Es conocida la presión que el actual gobierno ejerce en nuestro país sobre los organismos de control, basada en una doble estrategia igualmente perversa: si no se los puede cooptar para garantizar el silencio respecto de las posibles irregularidades cometidas por funcionarios, se los asfixia hasta anularlos. A ello se suma el esfuerzo del kirchnerismo por obtener leyes que, como la de responsabilidad del Estado que ya cuenta con la aprobación de Diputados, están pensadas para eximir de responsabilidades tanto al Estado como a sus funcionarios por los actos que pudieran ejercer en perjuicio de las personas.
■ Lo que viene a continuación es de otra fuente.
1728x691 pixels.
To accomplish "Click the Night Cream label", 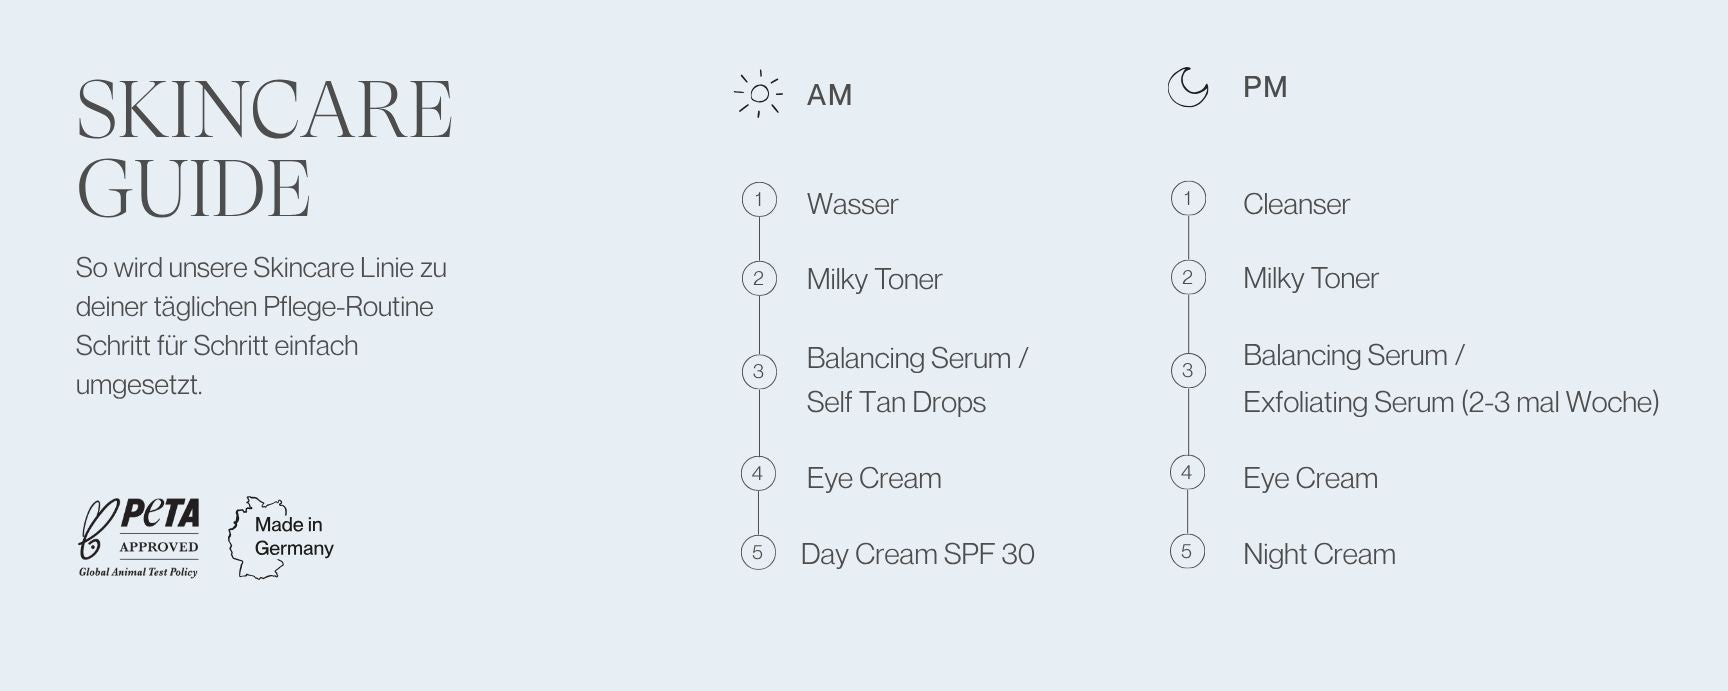I will [1319, 554].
La larga lista de integrantes y de ex miembros de los organismos oficiales que actualmente se encuentran investigados por la Justicia es una pauta clara de adónde apuntan este tipo de regulaciones. De aprobarse definitivamente una ley en ese sentido, el día de mañana se tornarían abstractos los reclamos de eventuales víctimas de servicios públicos. Lisa y llanamente, nadie sería civilmente culpable, por ejemplo, por una catástrofe como la de la tragedia ferroviaria de Once. Todo quedaría reducido a una mera sanción administrativa.
Colateralmente, pero no menos lamentable, es la preocupación de las autoridades por ocultar información o impedir el acceso a ella. No hay hoy en nuestro país garantía de que un requerimiento al Estado vaya a ser respondido en tiempo y forma.
La última regulación sobre la publicidad de las declaraciones juradas de los funcionarios públicos nacionales resultó otro escollo insalvable el camino hacia la verdad sobre los patrimonios pues, si bien se agregaron requisitos, esas declaraciones tienen un apartado secreto que impide conocer aspectos esenciales de cómo llegaron a tener enormes fortunas muchos de quienes, curiosamente, dedicaron la mayor parte de su vida a la función pública. A ello se agrega la falta de rendición de cuentas de gastos y de información sobre otorgamientos de beneficios y procedencia de partidas de dinero dedicadas al ámbito oficial.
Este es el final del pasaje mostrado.